As you can see, healthcare fraud should not be taken lightly. The financial and professional consequences can be severe. For providers accused of fraud, banning from federal healthcare programs is often viewed as a professional death sentence.

Defenses to Healthcare Fraud Charges

Despite the severity of penalties, there are viable defenses in many healthcare fraud cases. Common defenses include:

  • Lack of intent: Healthcare billing can be extremely complex. In many cases, errors or oversights occur without any intent to defraud. Showing a lack of willfulness or intent can defeat healthcare fraud allegations.
  • Statute of limitations: There are strict time limits governing when healthcare fraud charges must be brought, often 5-6 years. If too much time has passed, charges can be defeated.
  • No false statement: In any fraud case, the prosecution must show falsity – a statement or claim that is untrue. If billing errors or discrepancies occurred, but no affirmatively false claim was made, fraud charges may fail.
  • No materiality: Not every inaccuracy or discrepancy will sustain fraud charges. The false statement must be “material” – something a reasonable person would rely on. Minor errors generally won’t qualify.
  • Lack of knowledge: Healthcare fraud requires knowing the falsity of information provided. Evidence showing the defendant didn’t know billing claims were false or improper can defeat charges.

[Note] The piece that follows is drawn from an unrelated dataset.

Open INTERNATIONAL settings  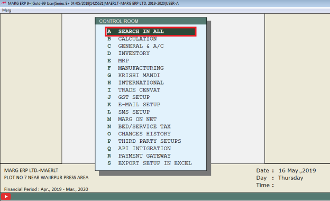click(x=141, y=83)
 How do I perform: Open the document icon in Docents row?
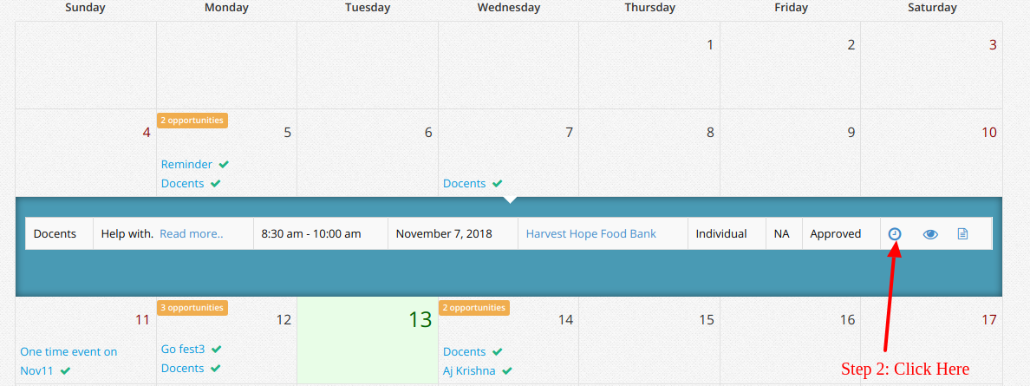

Many accused of healthcare fraud are well-intentioned professionals who made mistakes. By raising these and other defenses, experienced attorneys can often get charges reduced or avoid criminal prosecution altogether.

The Bottom Line

Healthcare fraud enforcement continues to ramp up with advanced data analytics allowing payors to spot irregularities easier than ever. This means providers and organizations need to take compliance seriously. But even with best practices, billing errors and disputes happen.

If you find yourself accused of healthcare fraud, stay calm and know there are viable defenses. An experienced attorney can evaluate the merits of your case and build an aggressive defense strategy. In many cases, we can resolve these matters civilly or even avoid criminal prosecution entirely.

Every case has unique facts, so assessing potential defenses requires an in-depth review of billing records and an understanding of the complex rules governing healthcare claims. If faced with an audit or investigation, get experienced counsel involved immediately. An ounce of prevention is worth a pound of cure when it comes to fending off healthcare fraud charges.